[How to complete this task]: Once the line containing "The width and height of the screenshot is (1024, 669)." is found in the entries below, restate it and each following line word for word, stopping after the line containing "Pin the Server".
+++ Data for this exercise
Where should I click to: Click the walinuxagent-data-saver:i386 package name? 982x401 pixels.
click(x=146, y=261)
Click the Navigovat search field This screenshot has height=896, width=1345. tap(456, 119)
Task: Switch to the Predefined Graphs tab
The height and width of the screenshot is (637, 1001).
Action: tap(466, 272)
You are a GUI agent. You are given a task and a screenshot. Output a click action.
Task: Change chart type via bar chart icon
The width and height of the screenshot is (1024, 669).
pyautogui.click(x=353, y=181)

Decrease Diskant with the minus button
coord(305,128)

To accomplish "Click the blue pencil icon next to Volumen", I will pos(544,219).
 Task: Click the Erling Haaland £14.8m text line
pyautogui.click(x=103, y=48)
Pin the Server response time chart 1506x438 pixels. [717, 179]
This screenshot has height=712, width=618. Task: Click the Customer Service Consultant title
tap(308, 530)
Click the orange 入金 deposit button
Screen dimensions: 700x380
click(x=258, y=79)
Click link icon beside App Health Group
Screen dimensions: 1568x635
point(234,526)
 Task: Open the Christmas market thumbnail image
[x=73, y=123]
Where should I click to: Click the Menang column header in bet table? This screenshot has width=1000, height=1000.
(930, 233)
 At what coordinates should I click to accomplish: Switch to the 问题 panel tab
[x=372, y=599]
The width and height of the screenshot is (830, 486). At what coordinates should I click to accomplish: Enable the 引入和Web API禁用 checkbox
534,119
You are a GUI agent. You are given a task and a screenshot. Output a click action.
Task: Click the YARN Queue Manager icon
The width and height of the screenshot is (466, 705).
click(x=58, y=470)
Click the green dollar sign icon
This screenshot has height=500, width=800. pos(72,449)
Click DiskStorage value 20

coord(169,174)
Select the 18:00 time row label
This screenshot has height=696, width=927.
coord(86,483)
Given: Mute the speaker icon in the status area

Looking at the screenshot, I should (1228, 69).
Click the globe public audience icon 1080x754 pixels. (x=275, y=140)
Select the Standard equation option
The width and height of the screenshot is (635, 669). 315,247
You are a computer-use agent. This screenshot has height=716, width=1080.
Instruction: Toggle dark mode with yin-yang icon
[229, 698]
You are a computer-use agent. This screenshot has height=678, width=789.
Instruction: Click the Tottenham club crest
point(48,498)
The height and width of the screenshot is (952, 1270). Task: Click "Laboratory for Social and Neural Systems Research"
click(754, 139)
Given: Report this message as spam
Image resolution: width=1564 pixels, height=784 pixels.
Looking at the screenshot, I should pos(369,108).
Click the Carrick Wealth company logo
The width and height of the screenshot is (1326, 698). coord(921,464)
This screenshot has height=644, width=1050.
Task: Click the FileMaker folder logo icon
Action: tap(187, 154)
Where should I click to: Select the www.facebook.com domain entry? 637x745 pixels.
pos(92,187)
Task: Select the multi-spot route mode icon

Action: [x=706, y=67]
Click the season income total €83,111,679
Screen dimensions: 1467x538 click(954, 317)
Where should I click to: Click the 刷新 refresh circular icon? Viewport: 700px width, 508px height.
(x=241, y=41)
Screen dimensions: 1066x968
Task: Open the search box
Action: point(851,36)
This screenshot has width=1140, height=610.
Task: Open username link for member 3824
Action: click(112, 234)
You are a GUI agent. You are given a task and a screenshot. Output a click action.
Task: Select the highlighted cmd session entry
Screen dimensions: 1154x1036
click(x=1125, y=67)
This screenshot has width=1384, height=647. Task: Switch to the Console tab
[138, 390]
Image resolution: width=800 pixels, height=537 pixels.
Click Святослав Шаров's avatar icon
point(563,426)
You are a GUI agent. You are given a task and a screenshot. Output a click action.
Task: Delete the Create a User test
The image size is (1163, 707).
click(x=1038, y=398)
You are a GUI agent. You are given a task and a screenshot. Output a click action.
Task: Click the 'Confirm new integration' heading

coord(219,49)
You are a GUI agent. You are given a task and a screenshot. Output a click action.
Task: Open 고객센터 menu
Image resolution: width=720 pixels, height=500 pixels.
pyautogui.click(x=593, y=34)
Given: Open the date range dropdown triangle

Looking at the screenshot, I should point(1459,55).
++++++
[Answer section]:
The width and height of the screenshot is (1024, 669).
pyautogui.click(x=353, y=181)

Decrease Diskant with the minus button
coord(305,128)

To accomplish "Click the blue pencil icon next to Volumen", I will pos(544,219).
 Task: Click the Erling Haaland £14.8m text line
pyautogui.click(x=103, y=48)
Pin the Server response time chart 1506x438 pixels. [717, 179]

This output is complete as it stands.